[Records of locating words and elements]
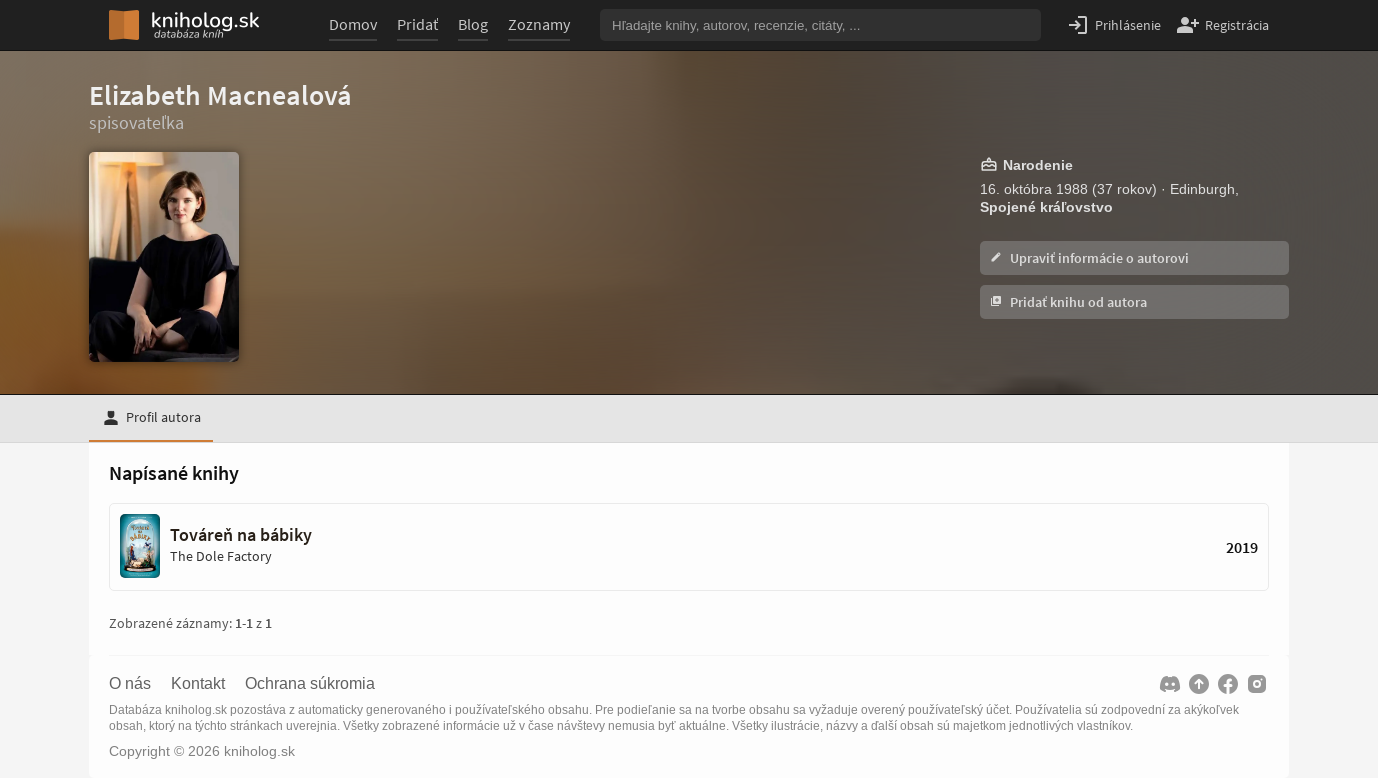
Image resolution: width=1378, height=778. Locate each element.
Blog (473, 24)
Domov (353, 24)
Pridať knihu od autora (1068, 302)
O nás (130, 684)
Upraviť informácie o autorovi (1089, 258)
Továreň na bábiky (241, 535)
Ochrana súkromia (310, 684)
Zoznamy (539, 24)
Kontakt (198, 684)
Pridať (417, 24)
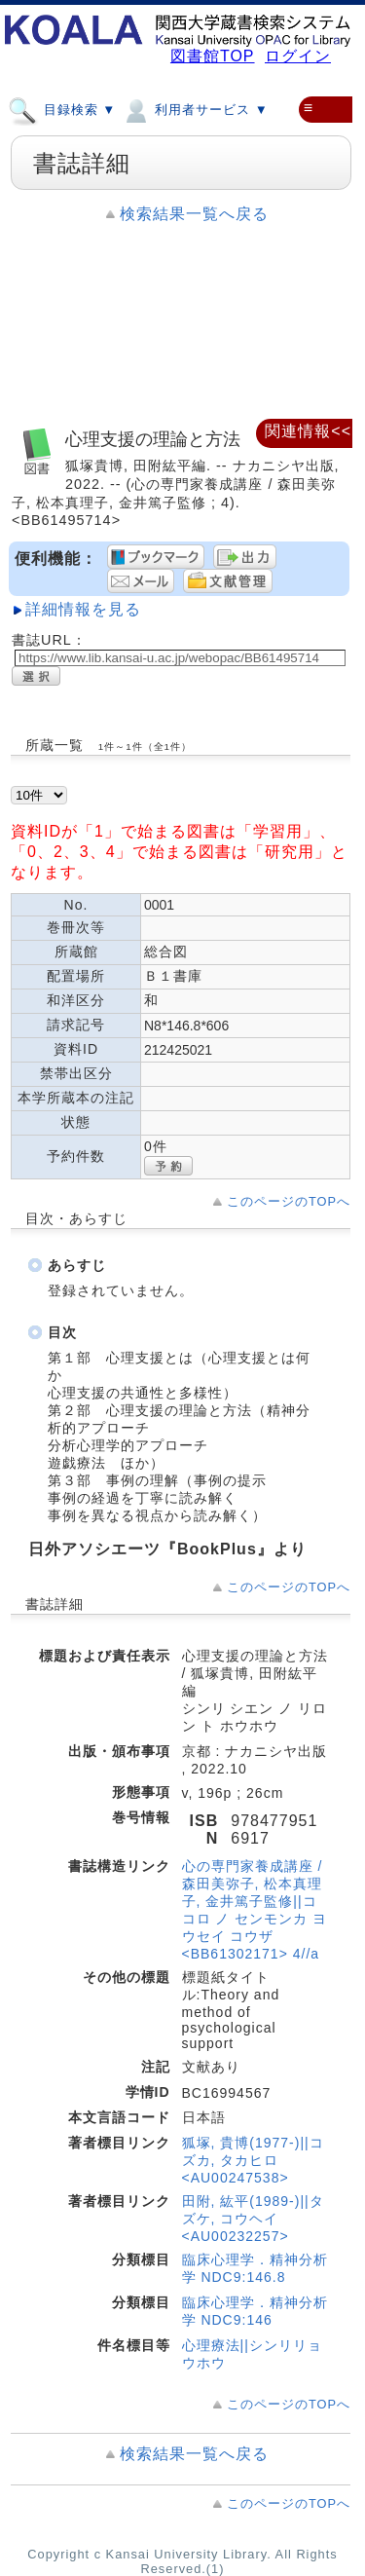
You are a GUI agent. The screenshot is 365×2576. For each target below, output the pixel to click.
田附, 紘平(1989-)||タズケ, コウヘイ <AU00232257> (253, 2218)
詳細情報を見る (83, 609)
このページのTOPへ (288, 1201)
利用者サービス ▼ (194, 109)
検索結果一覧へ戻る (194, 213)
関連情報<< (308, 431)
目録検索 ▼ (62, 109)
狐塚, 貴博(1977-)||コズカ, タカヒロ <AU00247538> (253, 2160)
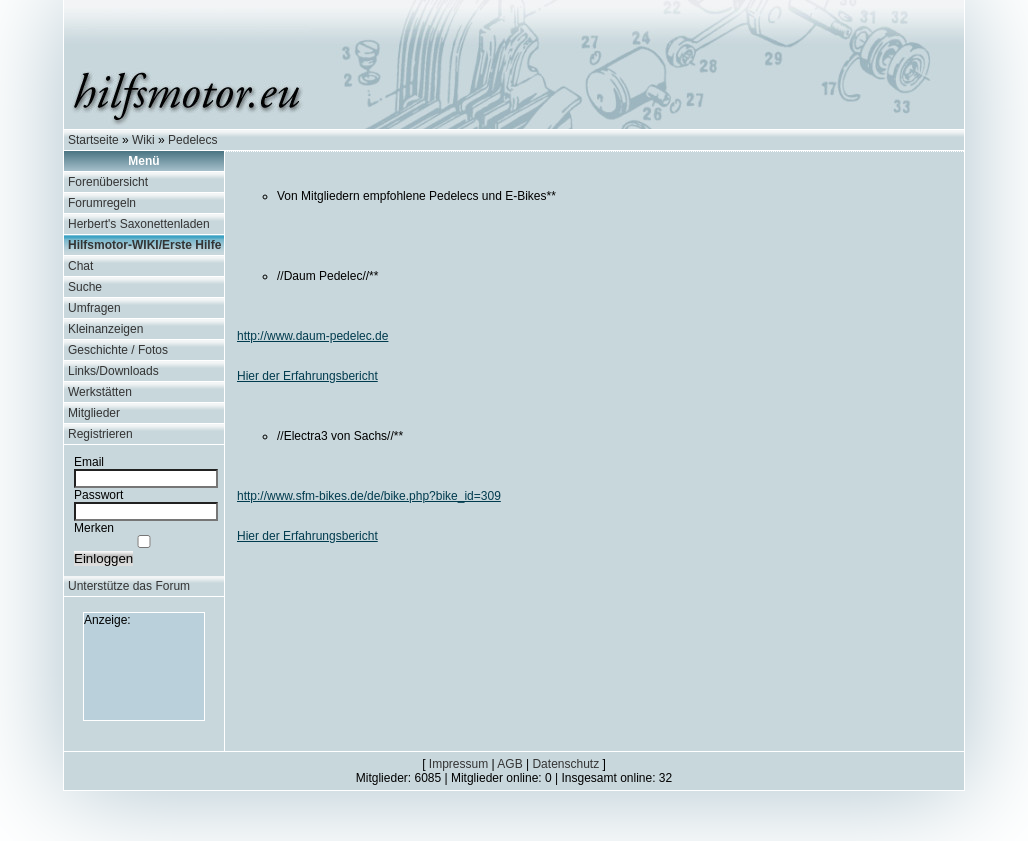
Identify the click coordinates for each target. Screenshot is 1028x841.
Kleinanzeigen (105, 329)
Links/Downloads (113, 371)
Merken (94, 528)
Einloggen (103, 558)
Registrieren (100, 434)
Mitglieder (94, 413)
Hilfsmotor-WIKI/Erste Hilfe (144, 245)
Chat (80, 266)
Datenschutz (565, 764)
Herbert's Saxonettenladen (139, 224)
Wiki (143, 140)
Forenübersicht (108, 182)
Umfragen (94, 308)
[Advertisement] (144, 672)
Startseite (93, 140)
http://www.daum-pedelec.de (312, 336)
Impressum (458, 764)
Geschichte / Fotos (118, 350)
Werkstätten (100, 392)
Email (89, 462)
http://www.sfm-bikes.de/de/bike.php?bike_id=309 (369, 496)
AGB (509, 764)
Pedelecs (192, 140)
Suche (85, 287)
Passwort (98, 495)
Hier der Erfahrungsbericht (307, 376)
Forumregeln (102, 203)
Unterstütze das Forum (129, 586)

---

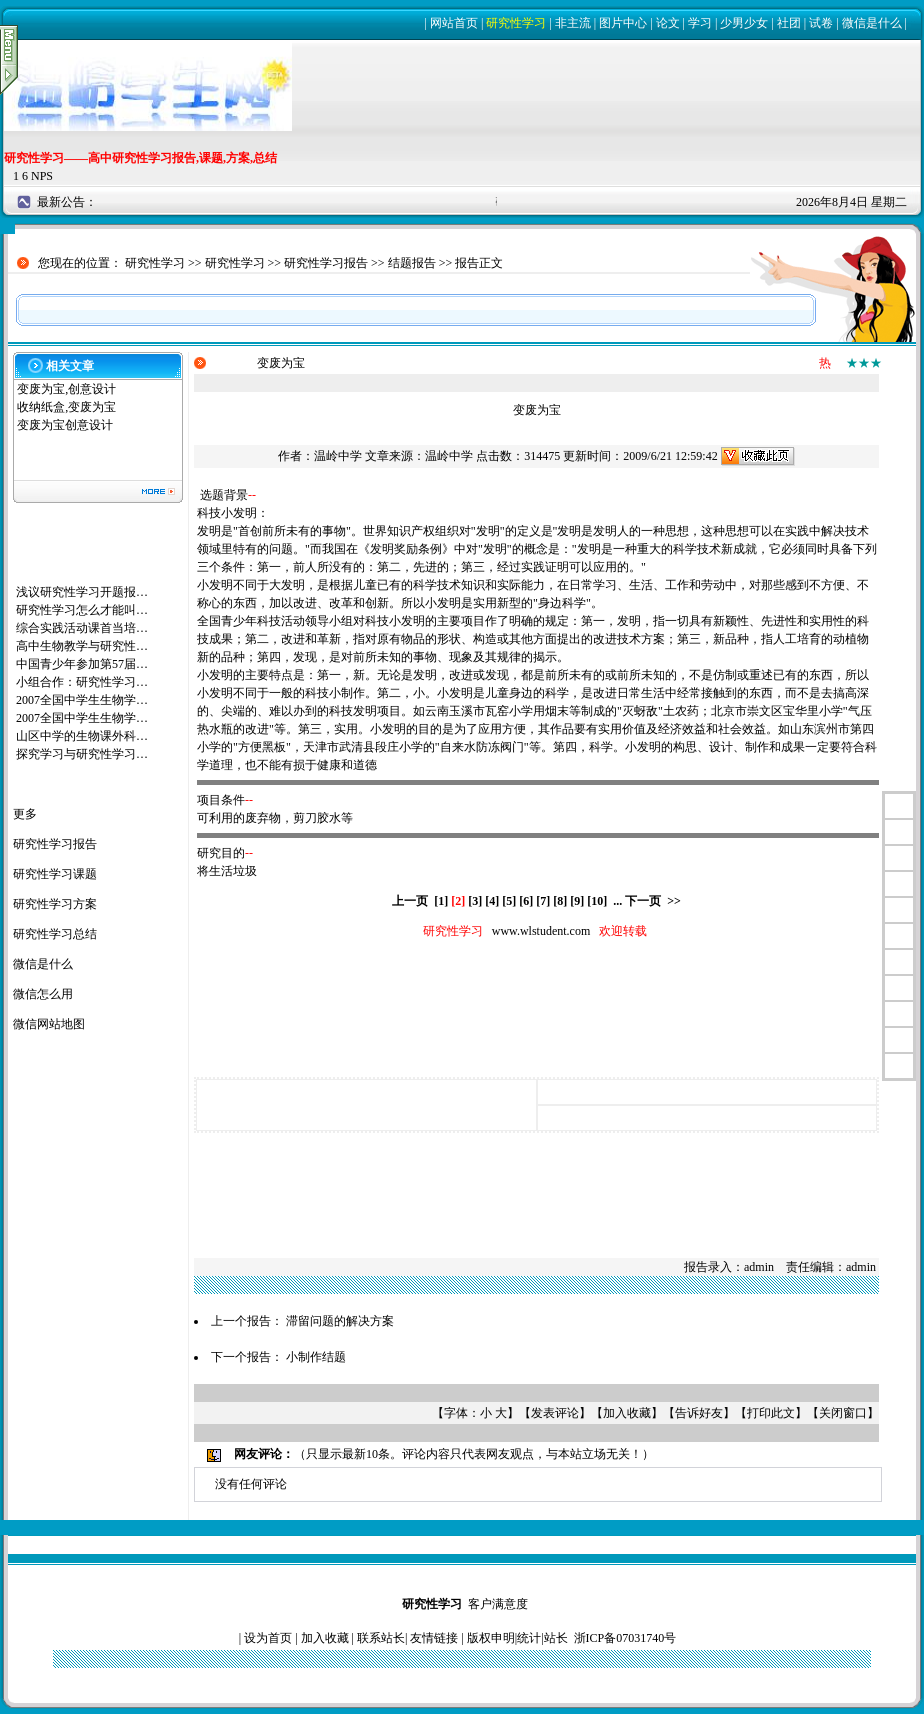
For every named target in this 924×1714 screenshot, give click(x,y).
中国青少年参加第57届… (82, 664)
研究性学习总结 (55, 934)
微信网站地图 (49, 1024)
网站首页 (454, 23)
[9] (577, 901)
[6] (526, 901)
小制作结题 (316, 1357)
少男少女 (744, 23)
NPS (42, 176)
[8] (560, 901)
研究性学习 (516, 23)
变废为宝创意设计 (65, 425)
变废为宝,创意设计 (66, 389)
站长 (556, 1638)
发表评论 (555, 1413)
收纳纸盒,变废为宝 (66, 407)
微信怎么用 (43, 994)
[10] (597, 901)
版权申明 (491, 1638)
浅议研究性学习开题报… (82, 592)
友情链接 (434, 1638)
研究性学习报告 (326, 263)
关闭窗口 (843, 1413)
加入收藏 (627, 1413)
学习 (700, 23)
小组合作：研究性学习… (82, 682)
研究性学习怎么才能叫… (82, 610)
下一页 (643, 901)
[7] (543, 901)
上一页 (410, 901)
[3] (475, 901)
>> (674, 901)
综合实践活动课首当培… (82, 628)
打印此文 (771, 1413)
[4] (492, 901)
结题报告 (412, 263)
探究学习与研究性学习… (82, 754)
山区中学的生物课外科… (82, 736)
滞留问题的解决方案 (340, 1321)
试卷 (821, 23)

Task statement: Convert the rows starting at the line that contains "变废为宝,创意设计 (66, 389)" and ending at the line that contains "试卷 (821, 23)" into a Markdown table with two columns: Number, holding each line's running count, and Row text, holding the line itself, with blank lines omitted.

The solution:
| Number | Row text |
|---|---|
| 1 | 变废为宝,创意设计 (66, 389) |
| 2 | 站长 (556, 1638) |
| 3 | 发表评论 (555, 1413) |
| 4 | 收纳纸盒,变废为宝 (66, 407) |
| 5 | 微信怎么用 (43, 994) |
| 6 | [10] (597, 901) |
| 7 | 版权申明 (491, 1638) |
| 8 | 浅议研究性学习开题报… (82, 592) |
| 9 | 友情链接 (434, 1638) |
| 10 | 研究性学习报告 (326, 263) |
| 11 | 关闭窗口 (843, 1413) |
| 12 | 加入收藏 (627, 1413) |
| 13 | 学习 (700, 23) |
| 14 | 小组合作：研究性学习… (82, 682) |
| 15 | 研究性学习怎么才能叫… (82, 610) |
| 16 | 下一页 (643, 901) |
| 17 | [7] (543, 901) |
| 18 | 上一页 (410, 901) |
| 19 | [3] (475, 901) |
| 20 | >> (674, 901) |
| 21 | 综合实践活动课首当培… (82, 628) |
| 22 | 打印此文 (771, 1413) |
| 23 | [4] (492, 901) |
| 24 | 结题报告 (412, 263) |
| 25 | 探究学习与研究性学习… (82, 754) |
| 26 | 山区中学的生物课外科… (82, 736) |
| 27 | 滞留问题的解决方案 (340, 1321) |
| 28 | 试卷 (821, 23) |